» **Text**:
Our basic principle is very simple: same activity, same regulation. If you grant loans, you should be regulated like a bank is. In terms of financial stability, however, I find these players much less worrying than the world of crypto-assets. Because the tech giants are large corporations with high market capitalisation and with a capacity for dialogue…
Are you still calling for banking consolidation in Europe?
I don’t think there has been cross-border consolidation. Any operations that we could see were on a much smaller scale. This is linked to the banking union, which has still not been finalised. We should welcome the incoming German government’s inclusion of this point in its programme. Once banking union has been achieved, we will have a common deposit guarantee scheme in addition to single supervision and a single banking resolution mechanism. I expect that consolidation will then play a more prominent role.
You recently said that certain inflation factors in Europe were becoming more structural, and therefore permanent. What are they?
The outlook for price developments isn’t entirely clear. What is certain is that the factors behind the high rate of inflation we’re experiencing will not last, and we should see them fade next year. But what I’d first like to draw attention to is that we underestimated inflation developments in 2021. Not only the ECB, but all forecasters. The European Commission published its economic projections two weeks ago, and revised inflation figures upwards.
Why? Because the base effects linked to supply problems and energy costs were stronger than we envisaged. In 2022, bottlenecks may last longer than expected. As a result, there’s a risk that inflation will not go down as quickly and as much as we predicted.
Could inflation become uncontrollable?

» **Work task**: Copy the part of the interview starting at "Our basic principle" and ending at "consolidation in Europe?", and switch "crypto-assets" to "digital currencies". The lines play no part in this.

» **Given information**:
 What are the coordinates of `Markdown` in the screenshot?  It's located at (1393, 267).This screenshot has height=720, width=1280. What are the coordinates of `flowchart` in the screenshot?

» **Answer for the task**:
Our basic principle is very simple: same activity, same regulation. If you grant loans, you should be regulated like a bank is. In terms of financial stability, however, I find these players much less worrying than the world of digital currencies. Because the tech giants are large corporations with high market capitalisation and with a capacity for dialogue…
Are you still calling for banking consolidation in Europe?